*** Opening DATASET CONTENT ***

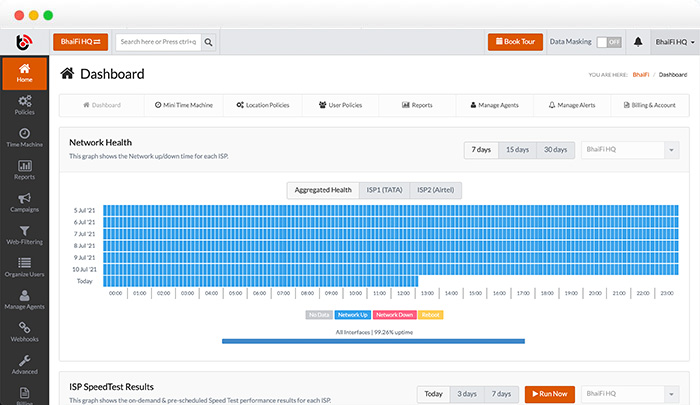This screenshot has width=700, height=405.
Task: Open Webhooks in the sidebar
Action: pyautogui.click(x=25, y=332)
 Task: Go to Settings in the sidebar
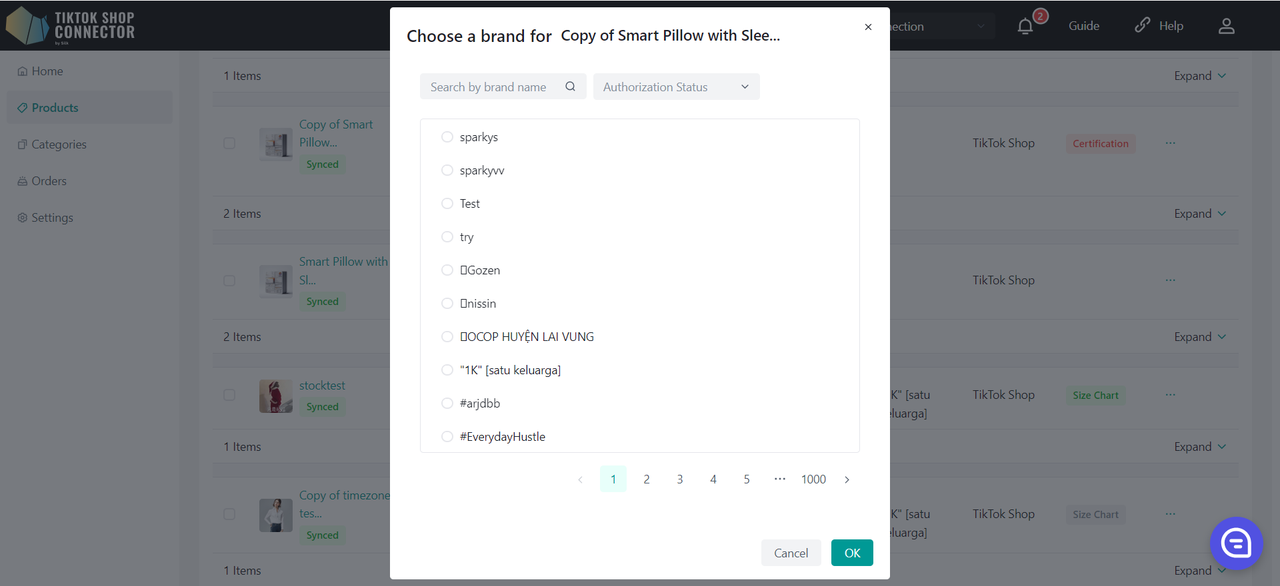[51, 218]
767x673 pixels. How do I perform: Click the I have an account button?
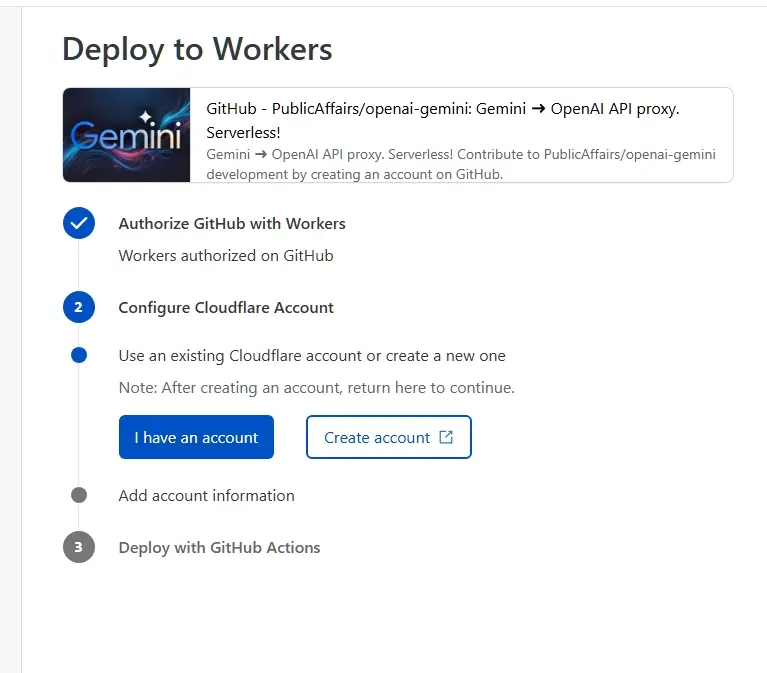196,437
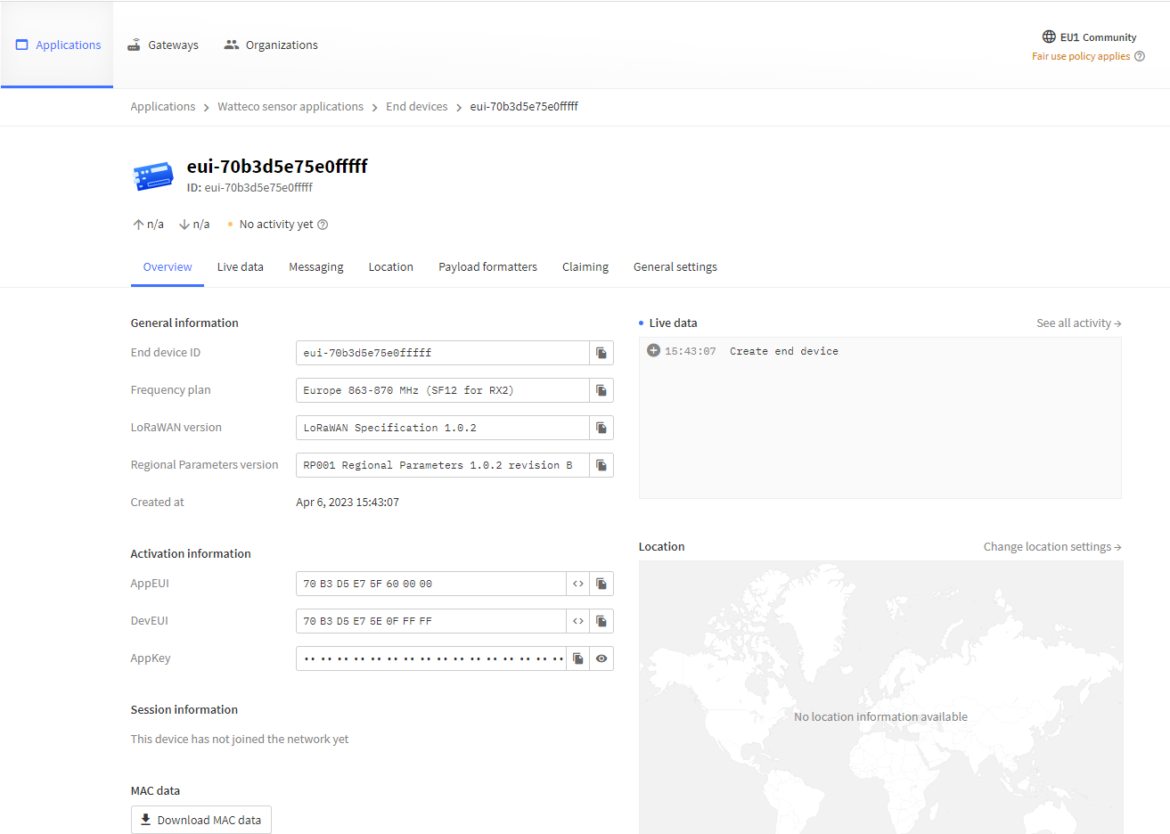1170x834 pixels.
Task: Open the Gateways menu item
Action: (x=163, y=45)
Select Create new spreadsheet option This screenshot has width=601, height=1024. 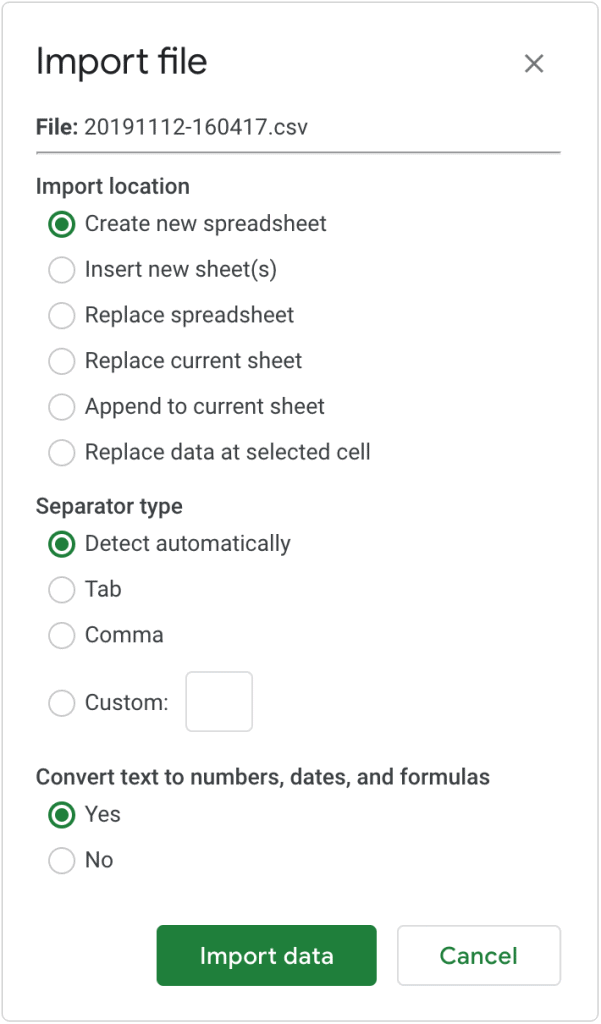pos(62,224)
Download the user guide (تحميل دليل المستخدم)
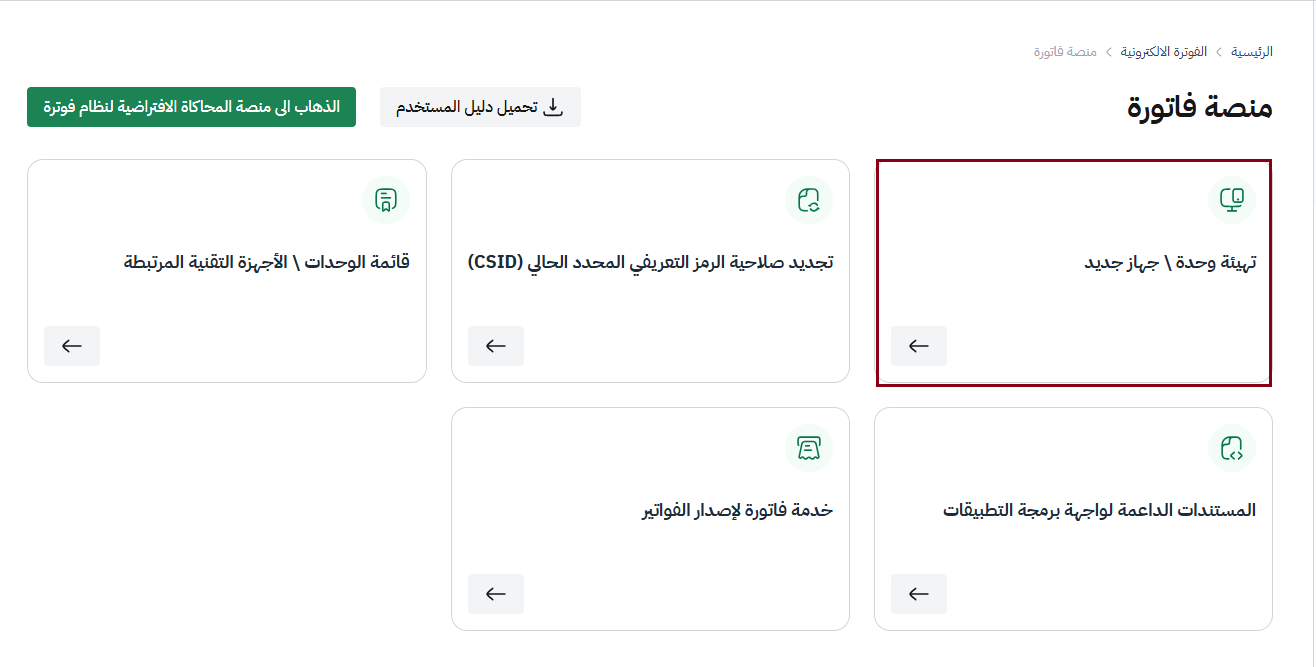This screenshot has width=1316, height=667. pos(480,107)
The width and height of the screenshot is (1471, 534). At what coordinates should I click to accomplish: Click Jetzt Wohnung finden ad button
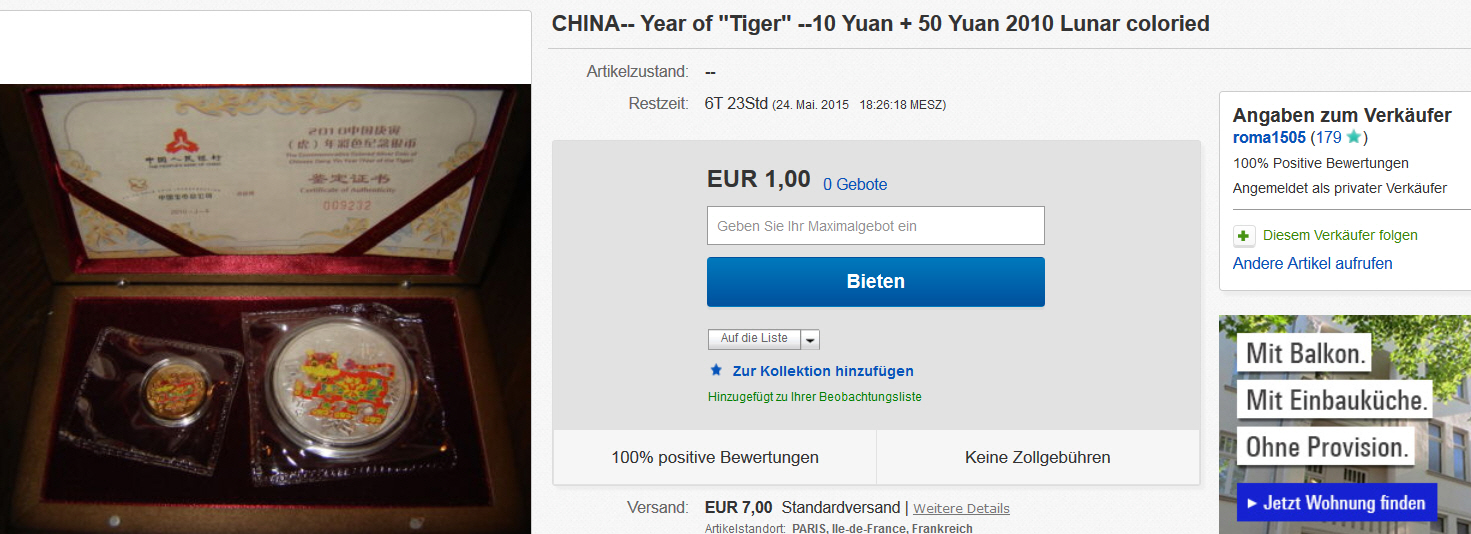(x=1336, y=503)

*** Closing DATASET CONTENT ***

| WHAT YOU SHOULD DO |
From the line containing "Download the user guide (تحميل دليل المستخدم)" through the last line of the entries, both included, print each line exactly and omit any picture.

| OUTPUT FOR THIS TASK |
Download the user guide (تحميل دليل المستخدم)
This screenshot has width=1316, height=667. pos(480,107)
The width and height of the screenshot is (1471, 534). At what coordinates should I click to accomplish: Click Jetzt Wohnung finden ad button
(x=1336, y=503)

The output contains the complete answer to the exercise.